Airlines balk at O'Hare expansion plan

The proposed expansion of Chicago's O'Hare International Airport, which has sparked an eminent domain case involving a cemetery whose land Chicago wants, has run into another wall of opposition: Two major airlines -- United and American -- oppose fee hikes linked to the plan.

Friday, February 12, 2010

Marksmen help thin deer herd damaging Pa. cemetery

Marksmen have been recruited to help thin the deer herds that cause damage in one Pennsylvania cemetery.

Coalition works to save Ga. cemetery

Efforts are under way to preserve a historic African-American cemetery in Savannah, Ga.
Here's an interesting tidbit from the story, not directly cemetery-related, but more to do with geocaching:

Arch a big cache for gamers

Though few of the people who speed past the LePageville Memorial Cemetery on President Street pay much attention to the area, it's become a popular spot for participants in the GPS-driven game of geocaching.

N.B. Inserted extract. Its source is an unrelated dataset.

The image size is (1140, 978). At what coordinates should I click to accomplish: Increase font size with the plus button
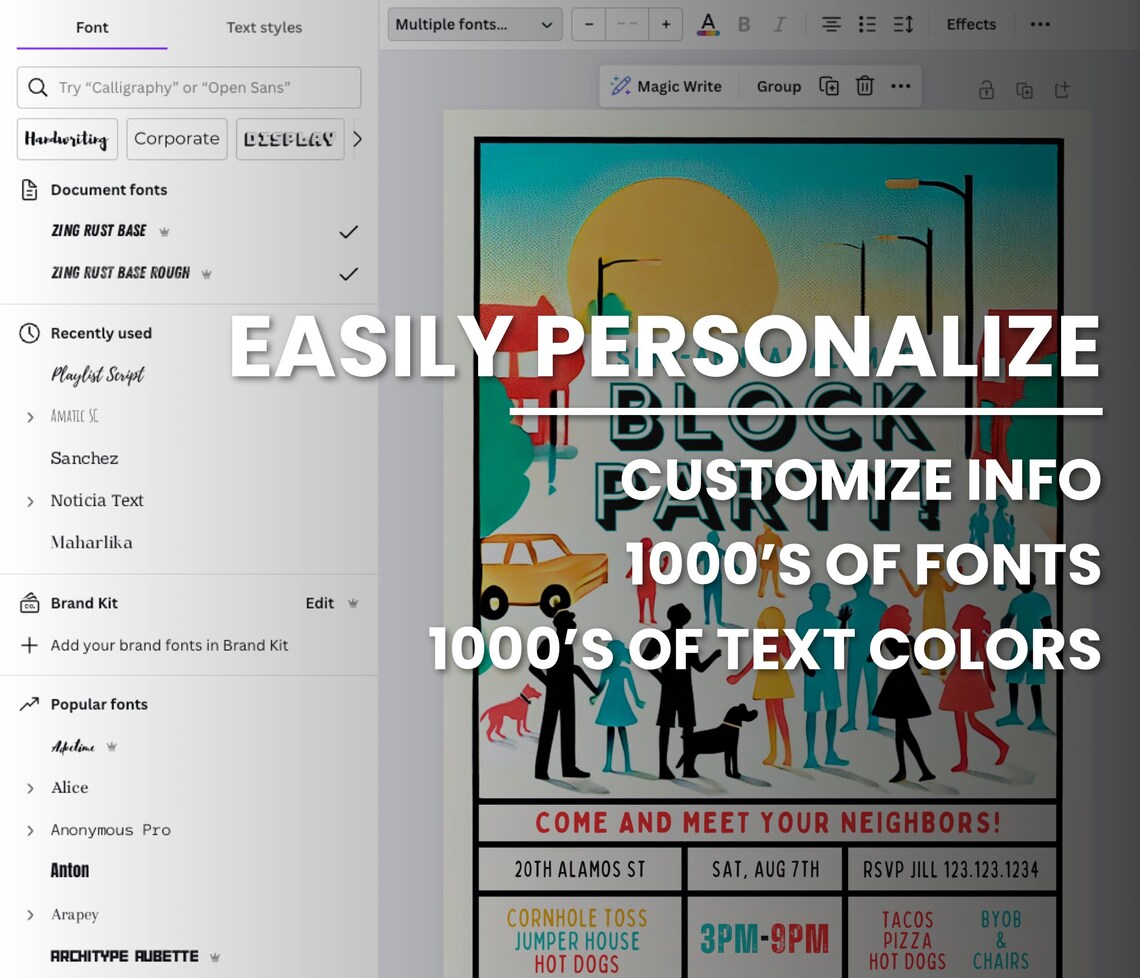click(x=665, y=25)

Once they locate the exact coordinates, the players sign a list that's securely set inside a small canister.

Geocaching "is a worldwide game of hiding and seeking treasure," according to its official Web site. It requires GPS technology to participate, and there are some 985,877 active geocaches around the world.

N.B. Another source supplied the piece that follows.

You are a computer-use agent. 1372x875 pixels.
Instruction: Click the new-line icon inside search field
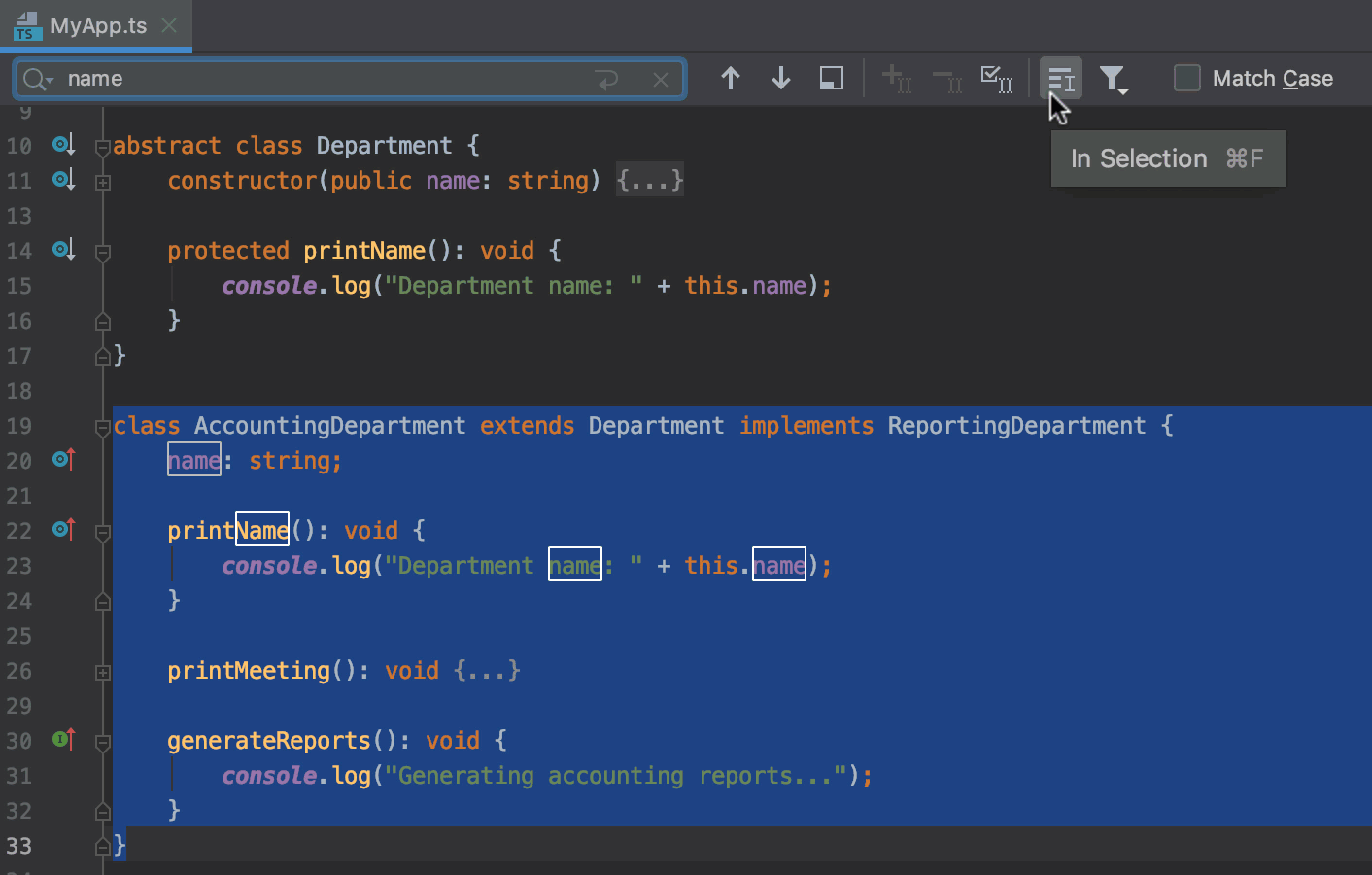(x=607, y=80)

The LePageville Memorial Cemetery is one of many sites in the Savannah area. Other local geocache destinations include Fort Pulaski, Columbia Square and Bonaventure Cemetery.

Thursday, February 11, 2010

Cemetery owners vow to continue fight against O'Hare project

Owners of a suburban Chicago cemetery under threat of a takeover for expansion of O'Hare International Airport say they expect to file an appeal soon of a judge's order allowing the "taking."
Among their issues are religious freedom -- it is a Catholic cemetery -- and the fear that another Burr Oak could happen. (Burr Oak is the Illinois cemetery where bodies were improperly buried. Here is a link to other items posted at this blog about that case.)
A concern here at WPTG is that one town (Chicago) is trying to take land from another (Addison Township) using eminent domain.

Wednesday, February 10, 2010

Unmarked graves found in black cemetery

A survey of a historically black cemetery in Chapel Hill, North Carolina, has found about 60 unmarked graves.

Funeral homes and winter (cemeteries, too?)

Here's an article about the struggles of funeral homes in dealing with bad winter weather. Are cemeteries struggling, too? In ways more than the obvious, such as snow removal and digging graves?
I'm eager to find out whether there are long-term issues with heavy snow...saturated ground, wind damage, etc. Feel free to comment here and write to my e-mail address with information and leads for a future article here.
Here is a similar article in the Washington Post.
FoxNews also has a report.

Update on O'Hare expansion (aka, eminent domain) project

Hree is the latest on the plans to expand Chicago's O'Hare International Airport. From the Chicago Tribune:
DuPage County Judge Hollis Webster ordered that the title of the 5.3-acre St. Johannes Cemetery in Addison Township be transferred from St. John's United Church of Christ to the city. She also ordered that Chicago pay the church $630,000 for the land, which stands between two segments of a new runway already under construction.

At the heart of this dispute is a controversial ruling by this same judge to approve Chicago's use of eminent domain for the project.
Here's where it could get interesting for observers of eminent domain cases. First, the Supreme Court's Kelo decision of 2005 broadly expanded eminent domain powers (interestingly enough, Pfizer, the main beneficiary of that ruling, has abandoned the project after uprooting so many people's lives). In that case, the Supreme Court ruled that land could be claimed from one private by a government entity and turned over to another private entity.
Now, here we have a judge ruling that one town can take land of another. One can only imagine that this case is far from over.